> **WHAT TO DO**: In the records below, begin at the line that has "Switch to Mac" and stop after the line that has "Click the resize"; quote those lines verbatim and nothing more.

> **INPUT FOR THIS TASK**:
★ ★ ★

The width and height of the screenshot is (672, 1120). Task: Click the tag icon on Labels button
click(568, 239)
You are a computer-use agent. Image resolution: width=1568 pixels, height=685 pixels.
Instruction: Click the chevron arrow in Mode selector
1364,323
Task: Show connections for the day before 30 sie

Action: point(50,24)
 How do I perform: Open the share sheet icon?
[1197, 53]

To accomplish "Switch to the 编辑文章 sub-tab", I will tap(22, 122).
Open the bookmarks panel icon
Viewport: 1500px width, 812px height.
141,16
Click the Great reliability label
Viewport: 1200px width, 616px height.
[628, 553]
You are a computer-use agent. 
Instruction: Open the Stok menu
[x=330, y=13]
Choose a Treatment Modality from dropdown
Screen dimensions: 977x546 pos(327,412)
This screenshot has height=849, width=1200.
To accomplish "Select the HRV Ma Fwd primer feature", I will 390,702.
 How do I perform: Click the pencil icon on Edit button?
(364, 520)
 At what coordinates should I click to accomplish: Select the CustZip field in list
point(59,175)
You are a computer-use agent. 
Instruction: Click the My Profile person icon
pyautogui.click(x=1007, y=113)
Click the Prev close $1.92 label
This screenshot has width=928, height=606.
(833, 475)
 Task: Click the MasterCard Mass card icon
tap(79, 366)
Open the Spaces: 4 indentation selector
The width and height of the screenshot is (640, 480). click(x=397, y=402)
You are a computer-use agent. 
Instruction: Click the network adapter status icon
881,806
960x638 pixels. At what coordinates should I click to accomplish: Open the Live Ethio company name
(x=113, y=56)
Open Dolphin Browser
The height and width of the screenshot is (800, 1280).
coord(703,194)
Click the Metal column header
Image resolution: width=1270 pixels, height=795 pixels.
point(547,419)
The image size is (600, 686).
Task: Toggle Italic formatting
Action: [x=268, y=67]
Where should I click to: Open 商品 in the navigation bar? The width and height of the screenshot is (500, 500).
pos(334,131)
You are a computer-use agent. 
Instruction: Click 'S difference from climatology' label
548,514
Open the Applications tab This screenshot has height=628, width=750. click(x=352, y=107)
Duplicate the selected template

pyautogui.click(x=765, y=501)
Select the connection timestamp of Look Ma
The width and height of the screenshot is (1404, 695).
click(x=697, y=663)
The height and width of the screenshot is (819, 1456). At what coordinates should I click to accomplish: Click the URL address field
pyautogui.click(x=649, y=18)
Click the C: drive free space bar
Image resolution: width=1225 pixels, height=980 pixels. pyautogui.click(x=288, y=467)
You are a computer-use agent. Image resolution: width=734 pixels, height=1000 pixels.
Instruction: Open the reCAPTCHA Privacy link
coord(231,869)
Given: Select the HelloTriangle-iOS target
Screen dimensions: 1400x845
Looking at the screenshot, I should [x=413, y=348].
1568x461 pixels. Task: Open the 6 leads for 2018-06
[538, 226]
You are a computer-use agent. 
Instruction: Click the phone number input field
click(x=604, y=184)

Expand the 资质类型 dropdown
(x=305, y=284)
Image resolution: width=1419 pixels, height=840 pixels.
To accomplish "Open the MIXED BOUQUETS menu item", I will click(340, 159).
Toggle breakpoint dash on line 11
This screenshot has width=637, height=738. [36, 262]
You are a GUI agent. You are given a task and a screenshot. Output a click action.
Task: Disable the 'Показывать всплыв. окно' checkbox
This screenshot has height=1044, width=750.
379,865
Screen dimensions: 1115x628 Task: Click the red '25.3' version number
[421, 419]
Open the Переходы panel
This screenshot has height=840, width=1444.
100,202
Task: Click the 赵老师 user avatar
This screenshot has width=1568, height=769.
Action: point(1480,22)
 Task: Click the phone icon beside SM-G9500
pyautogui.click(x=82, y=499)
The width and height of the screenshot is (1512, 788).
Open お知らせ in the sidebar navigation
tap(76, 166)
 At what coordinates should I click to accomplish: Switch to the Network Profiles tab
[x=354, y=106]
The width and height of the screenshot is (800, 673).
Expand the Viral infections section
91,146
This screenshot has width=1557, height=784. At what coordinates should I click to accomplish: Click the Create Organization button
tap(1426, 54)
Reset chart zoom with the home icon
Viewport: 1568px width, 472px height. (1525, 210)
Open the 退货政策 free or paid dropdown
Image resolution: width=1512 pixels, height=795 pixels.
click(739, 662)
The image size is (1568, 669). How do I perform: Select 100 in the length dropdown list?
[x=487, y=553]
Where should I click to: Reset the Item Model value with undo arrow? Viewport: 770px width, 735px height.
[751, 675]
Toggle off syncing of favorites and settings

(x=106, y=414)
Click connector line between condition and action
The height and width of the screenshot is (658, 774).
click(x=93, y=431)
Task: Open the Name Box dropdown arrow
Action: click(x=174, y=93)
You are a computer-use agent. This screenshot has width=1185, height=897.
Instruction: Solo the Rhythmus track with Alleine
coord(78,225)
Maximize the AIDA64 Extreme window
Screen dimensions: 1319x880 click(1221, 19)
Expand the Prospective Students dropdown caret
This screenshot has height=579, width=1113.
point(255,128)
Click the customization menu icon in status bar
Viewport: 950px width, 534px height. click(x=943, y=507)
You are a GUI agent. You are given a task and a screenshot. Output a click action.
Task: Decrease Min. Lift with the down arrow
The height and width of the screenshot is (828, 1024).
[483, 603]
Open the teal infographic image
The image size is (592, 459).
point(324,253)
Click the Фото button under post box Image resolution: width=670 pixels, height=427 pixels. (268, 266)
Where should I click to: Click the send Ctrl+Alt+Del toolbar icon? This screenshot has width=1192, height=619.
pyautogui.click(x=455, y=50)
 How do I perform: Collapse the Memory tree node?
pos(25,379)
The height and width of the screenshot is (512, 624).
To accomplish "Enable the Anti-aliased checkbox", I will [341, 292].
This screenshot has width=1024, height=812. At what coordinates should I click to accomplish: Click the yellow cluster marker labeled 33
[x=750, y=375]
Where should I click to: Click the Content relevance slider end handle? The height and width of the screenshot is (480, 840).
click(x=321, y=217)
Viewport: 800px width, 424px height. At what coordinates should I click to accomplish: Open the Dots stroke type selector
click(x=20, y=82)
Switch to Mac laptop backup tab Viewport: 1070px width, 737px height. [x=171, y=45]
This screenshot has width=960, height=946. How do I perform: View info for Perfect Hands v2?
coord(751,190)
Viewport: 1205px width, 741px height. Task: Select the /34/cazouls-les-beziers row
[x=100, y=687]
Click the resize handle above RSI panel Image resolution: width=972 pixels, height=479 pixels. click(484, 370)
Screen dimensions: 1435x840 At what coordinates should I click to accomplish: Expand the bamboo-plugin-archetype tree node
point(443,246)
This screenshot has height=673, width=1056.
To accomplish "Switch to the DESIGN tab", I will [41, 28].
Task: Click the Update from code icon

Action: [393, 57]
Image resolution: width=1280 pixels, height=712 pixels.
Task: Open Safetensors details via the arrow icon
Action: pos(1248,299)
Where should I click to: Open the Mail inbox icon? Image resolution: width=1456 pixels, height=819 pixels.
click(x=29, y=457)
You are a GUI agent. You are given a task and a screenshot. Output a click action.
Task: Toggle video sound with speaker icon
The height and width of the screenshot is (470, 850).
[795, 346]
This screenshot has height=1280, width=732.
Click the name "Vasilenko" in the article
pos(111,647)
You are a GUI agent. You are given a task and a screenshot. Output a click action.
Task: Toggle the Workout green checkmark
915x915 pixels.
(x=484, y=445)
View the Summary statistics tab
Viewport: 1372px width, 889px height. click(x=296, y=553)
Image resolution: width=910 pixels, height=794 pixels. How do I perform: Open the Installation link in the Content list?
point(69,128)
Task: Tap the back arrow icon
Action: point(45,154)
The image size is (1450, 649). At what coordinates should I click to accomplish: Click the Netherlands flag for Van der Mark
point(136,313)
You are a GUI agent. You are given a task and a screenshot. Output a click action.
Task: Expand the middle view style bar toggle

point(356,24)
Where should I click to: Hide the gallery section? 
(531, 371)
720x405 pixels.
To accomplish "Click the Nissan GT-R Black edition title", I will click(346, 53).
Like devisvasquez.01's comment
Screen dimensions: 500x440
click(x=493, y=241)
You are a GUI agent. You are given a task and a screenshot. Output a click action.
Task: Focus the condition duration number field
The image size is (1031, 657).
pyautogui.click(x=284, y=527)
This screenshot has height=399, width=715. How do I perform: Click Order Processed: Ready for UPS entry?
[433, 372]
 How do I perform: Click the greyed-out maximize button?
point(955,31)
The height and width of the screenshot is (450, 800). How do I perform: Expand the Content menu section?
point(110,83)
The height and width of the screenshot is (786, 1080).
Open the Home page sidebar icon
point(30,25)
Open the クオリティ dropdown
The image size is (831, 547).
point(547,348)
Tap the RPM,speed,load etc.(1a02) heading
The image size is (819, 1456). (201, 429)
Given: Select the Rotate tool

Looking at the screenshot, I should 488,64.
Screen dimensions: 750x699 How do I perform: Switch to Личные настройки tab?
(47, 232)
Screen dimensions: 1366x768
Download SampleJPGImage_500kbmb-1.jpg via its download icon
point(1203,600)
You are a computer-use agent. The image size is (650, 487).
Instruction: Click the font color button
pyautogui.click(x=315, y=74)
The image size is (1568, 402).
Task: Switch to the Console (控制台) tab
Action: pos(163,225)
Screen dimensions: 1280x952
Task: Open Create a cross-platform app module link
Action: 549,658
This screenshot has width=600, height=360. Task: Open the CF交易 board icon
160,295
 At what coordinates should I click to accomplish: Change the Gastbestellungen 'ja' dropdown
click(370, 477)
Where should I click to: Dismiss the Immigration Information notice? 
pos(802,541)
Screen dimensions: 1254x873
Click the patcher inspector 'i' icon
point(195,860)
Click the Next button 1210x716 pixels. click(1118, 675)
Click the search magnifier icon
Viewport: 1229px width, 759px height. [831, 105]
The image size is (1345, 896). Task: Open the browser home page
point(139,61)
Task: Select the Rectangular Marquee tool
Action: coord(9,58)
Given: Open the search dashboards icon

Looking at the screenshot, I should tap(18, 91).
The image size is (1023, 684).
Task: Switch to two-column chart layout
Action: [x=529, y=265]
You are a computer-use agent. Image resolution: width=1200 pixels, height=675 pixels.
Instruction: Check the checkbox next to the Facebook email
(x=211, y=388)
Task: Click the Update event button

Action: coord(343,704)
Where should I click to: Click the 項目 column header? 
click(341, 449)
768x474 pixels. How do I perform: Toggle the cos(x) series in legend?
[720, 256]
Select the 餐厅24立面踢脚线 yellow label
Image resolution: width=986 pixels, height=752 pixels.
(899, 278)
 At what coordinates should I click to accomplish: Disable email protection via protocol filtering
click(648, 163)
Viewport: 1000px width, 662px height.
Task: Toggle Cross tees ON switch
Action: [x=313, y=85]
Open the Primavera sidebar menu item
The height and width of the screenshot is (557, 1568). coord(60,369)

★ ★ ★

> **WRITTEN RESPONSE**:
Switch to Mac laptop backup tab Viewport: 1070px width, 737px height. [x=171, y=45]
This screenshot has width=960, height=946. How do I perform: View info for Perfect Hands v2?
coord(751,190)
Viewport: 1205px width, 741px height. Task: Select the /34/cazouls-les-beziers row
[x=100, y=687]
Click the resize handle above RSI panel Image resolution: width=972 pixels, height=479 pixels. click(484, 370)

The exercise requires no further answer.